#### Extracted material
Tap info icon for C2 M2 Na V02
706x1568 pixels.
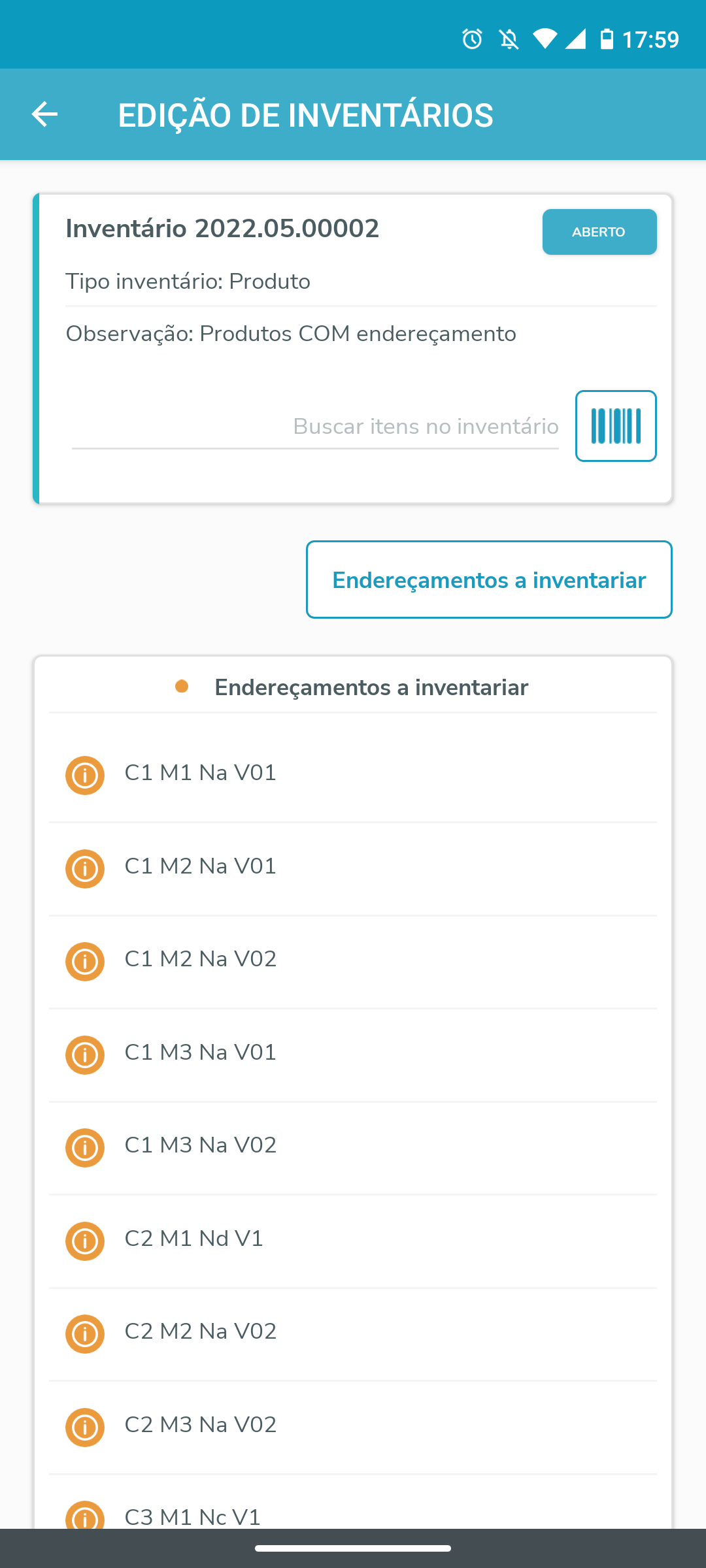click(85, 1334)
########
#### Extracted material
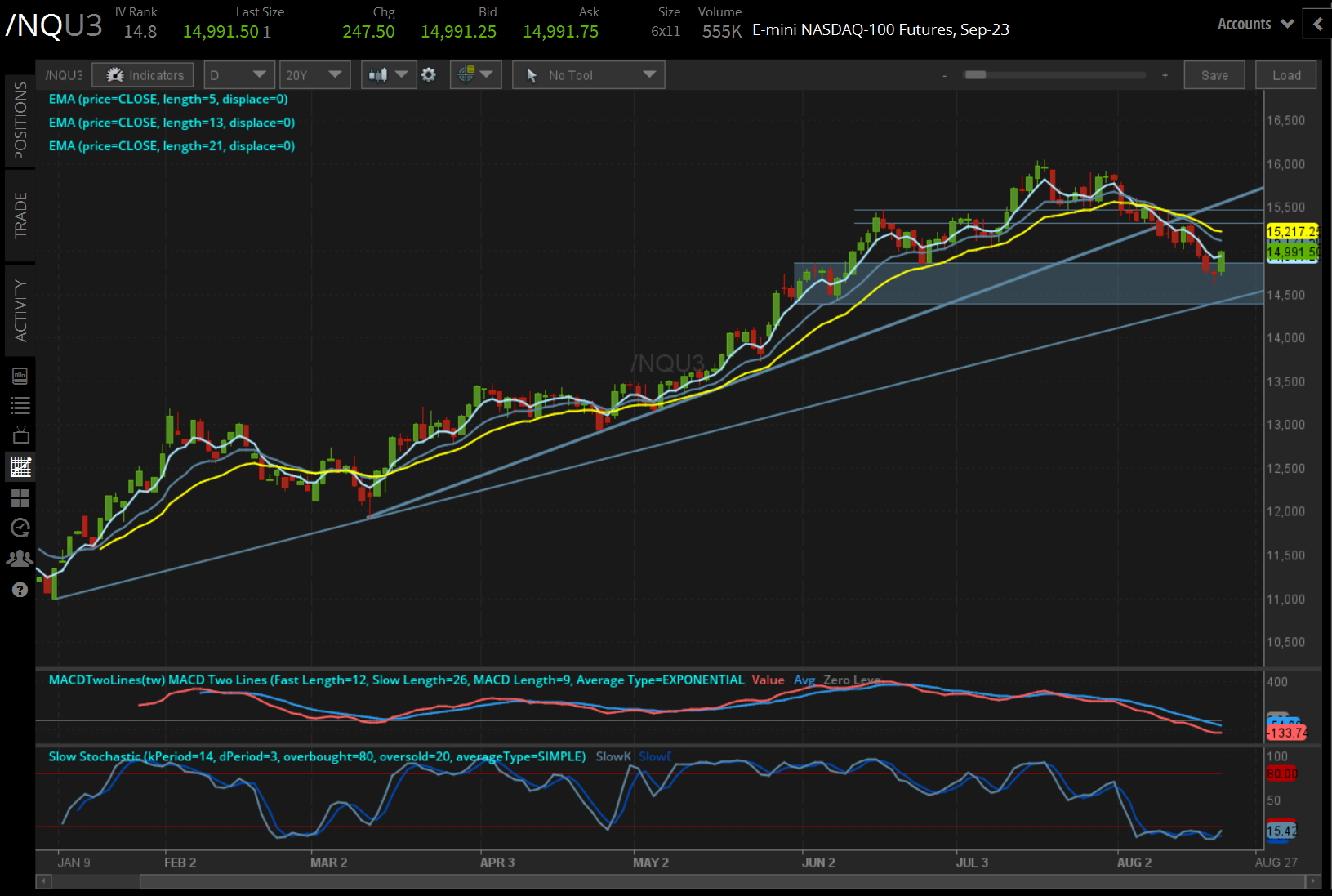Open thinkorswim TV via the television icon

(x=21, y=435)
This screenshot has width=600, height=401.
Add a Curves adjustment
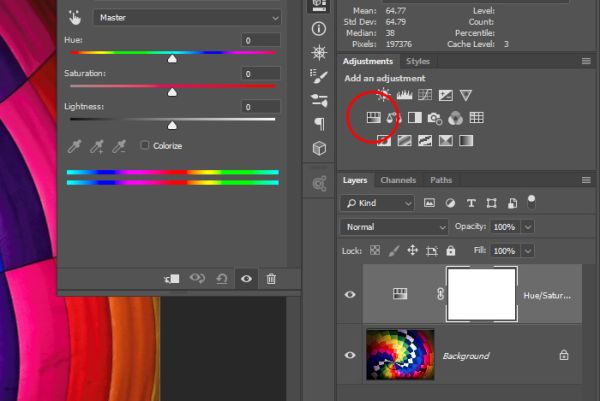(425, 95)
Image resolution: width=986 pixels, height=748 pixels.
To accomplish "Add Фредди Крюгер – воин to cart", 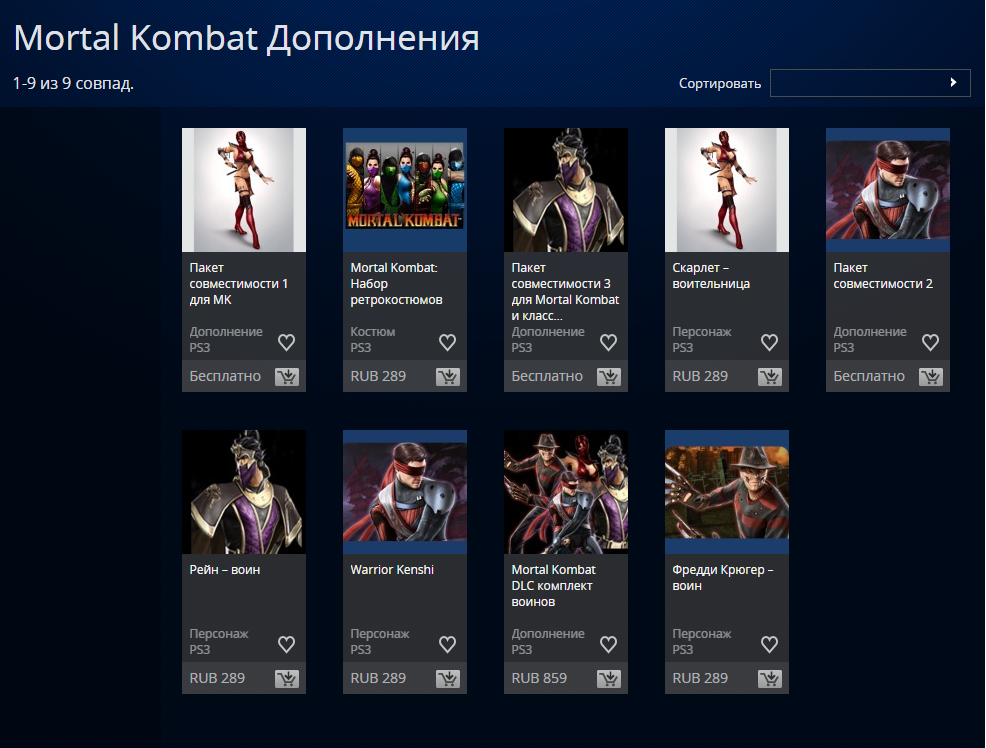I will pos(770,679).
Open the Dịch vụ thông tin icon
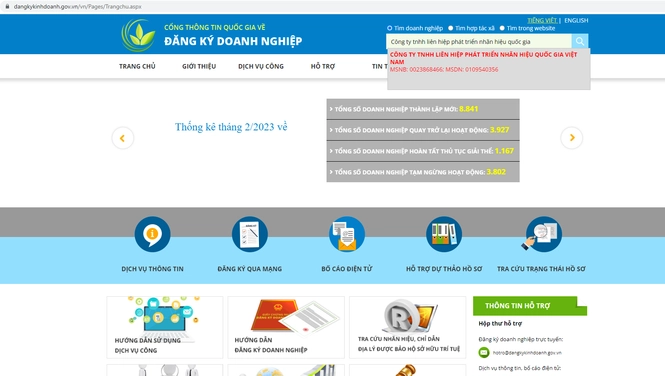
########
#### Extracted material
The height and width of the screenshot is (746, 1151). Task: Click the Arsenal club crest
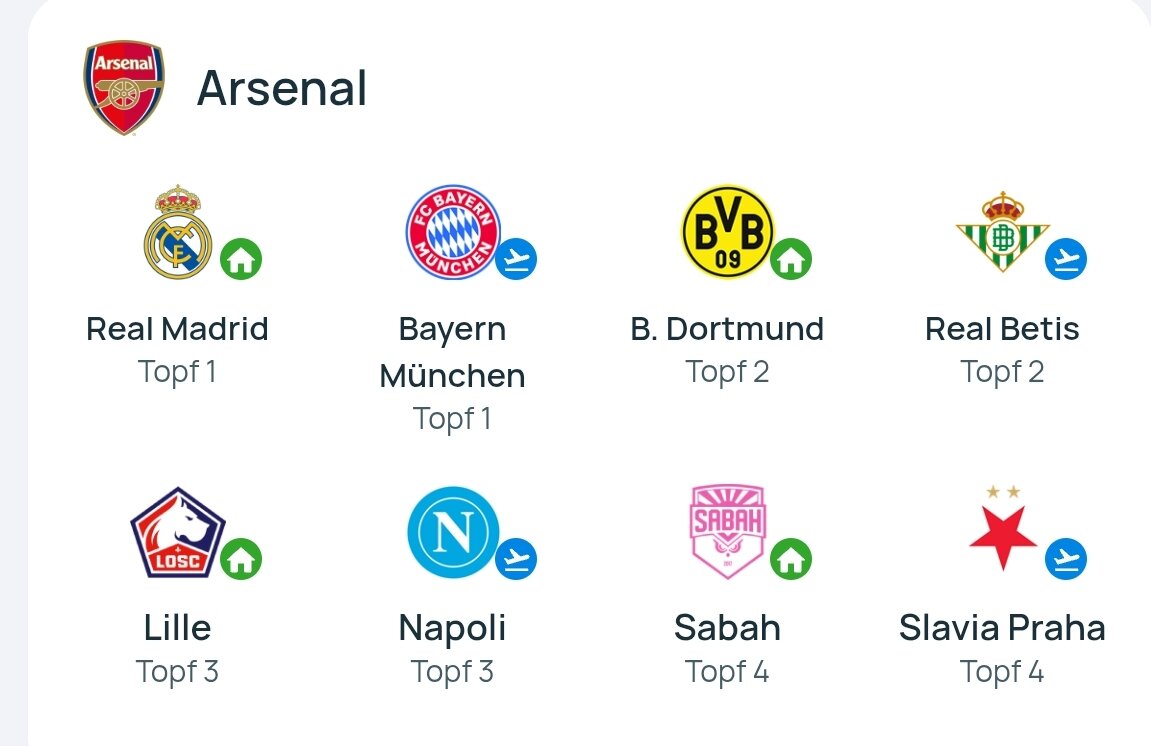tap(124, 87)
########
**Instruction:** Count the lines in the entries above that contain the exact string "screenshot", matching case, and give only the number.

**The result:** 2